Made by another emperor.  So three Empires had a hand in crafting the Civil Code.  It
can not conceivably have the rights of man within it. It only contains the parameters of
obedience to the state and the empire.  Any rights now included in Civil Codes stem
from the Common Law.  The famed French Rights of Man, the United Nations' Rights
of Man -- come directly from the Declaration of Independence -- which is based
squarely in the Common Law.

     The common law on the other hand stems from the daily actions of millions of
people.  There is no defining statements about it.  Or within it.  The law is a constant
state of flux.
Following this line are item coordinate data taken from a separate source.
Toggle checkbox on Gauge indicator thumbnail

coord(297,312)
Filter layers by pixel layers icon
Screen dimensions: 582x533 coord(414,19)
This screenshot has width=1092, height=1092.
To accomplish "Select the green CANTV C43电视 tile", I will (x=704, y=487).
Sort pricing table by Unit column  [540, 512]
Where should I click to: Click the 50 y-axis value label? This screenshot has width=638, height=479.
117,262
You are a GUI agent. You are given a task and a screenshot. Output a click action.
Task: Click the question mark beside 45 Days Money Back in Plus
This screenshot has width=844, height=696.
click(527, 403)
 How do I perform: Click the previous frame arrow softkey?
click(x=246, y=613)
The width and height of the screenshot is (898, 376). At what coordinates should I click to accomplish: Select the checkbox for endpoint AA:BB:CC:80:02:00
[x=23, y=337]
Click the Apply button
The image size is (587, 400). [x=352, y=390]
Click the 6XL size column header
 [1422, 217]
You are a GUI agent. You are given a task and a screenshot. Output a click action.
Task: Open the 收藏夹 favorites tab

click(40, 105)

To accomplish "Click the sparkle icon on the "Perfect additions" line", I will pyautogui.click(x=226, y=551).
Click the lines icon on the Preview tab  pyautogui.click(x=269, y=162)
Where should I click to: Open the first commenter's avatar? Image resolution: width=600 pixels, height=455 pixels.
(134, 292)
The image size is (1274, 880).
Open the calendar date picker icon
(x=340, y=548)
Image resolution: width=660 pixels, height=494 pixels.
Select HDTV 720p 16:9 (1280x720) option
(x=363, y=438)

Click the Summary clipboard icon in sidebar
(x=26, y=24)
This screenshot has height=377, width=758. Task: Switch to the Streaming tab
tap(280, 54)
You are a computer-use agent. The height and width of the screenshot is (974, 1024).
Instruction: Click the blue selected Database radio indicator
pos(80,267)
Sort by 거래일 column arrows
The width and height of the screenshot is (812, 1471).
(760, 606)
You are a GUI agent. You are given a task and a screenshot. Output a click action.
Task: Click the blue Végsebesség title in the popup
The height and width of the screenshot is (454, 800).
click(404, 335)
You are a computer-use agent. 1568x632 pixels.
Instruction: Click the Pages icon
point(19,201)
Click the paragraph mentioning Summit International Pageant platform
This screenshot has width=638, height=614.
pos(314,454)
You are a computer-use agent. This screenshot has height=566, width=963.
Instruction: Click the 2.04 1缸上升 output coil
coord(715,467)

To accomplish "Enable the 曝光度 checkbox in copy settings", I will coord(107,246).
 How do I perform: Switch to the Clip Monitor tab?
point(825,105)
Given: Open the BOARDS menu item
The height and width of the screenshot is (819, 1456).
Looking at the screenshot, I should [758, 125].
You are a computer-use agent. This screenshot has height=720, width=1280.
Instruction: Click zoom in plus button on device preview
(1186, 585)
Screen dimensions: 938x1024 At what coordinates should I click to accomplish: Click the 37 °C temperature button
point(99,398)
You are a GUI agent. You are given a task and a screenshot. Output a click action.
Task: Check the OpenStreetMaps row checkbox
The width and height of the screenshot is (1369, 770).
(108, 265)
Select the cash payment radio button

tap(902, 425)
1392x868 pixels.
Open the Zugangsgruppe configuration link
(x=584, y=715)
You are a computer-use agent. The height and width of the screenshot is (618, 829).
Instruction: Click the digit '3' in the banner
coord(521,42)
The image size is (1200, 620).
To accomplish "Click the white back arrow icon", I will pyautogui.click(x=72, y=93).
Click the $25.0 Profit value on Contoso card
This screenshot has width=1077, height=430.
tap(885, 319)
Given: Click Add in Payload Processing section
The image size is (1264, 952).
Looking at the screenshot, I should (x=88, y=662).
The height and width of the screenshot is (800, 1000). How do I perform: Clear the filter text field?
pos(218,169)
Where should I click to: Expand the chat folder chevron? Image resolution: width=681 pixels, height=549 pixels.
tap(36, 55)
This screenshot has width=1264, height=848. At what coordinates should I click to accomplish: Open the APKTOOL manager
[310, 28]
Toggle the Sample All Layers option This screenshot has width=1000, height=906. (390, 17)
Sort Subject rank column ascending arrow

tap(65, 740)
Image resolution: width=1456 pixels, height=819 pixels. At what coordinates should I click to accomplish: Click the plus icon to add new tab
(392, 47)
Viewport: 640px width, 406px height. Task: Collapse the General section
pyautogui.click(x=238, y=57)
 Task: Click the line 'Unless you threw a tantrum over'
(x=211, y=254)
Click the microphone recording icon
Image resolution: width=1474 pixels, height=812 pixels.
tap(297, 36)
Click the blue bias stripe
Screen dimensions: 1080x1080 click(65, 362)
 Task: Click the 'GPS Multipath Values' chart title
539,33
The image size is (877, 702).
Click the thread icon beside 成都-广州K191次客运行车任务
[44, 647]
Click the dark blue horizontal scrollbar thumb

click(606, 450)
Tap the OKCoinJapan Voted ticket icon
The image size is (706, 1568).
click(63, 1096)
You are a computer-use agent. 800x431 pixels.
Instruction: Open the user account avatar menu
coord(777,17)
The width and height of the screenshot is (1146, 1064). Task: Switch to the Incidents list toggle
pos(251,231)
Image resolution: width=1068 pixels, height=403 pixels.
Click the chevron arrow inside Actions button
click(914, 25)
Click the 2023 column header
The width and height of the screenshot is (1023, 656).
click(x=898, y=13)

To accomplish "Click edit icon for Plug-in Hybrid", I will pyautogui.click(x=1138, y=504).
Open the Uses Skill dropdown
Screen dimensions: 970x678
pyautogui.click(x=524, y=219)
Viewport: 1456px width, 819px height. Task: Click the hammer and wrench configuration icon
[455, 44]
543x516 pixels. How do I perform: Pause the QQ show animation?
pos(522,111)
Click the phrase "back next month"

It doesn't make a difference what the law says, if a person can argue
coherently to a judge that the law is really such and this, and not that and so, then a
judge can rule, and the further delineation of the law is decided.
     
     The first manifestation that is identifiable historically is the Magna Carta, which laid
out the rights of lesser royalty against the King John of England.  Why is there no John
the Second of England?  No King would dare name his son after the king who gave
away the absolute power.  

     The common law stems from the mists of time, and indeed, is "natural," in the
sense that any group of people without a legal system codified use a "common law"
that is simply the way elders of a tribe listen to a dispute and solve the problem based
on basic societal norms as compared to the situation at hand.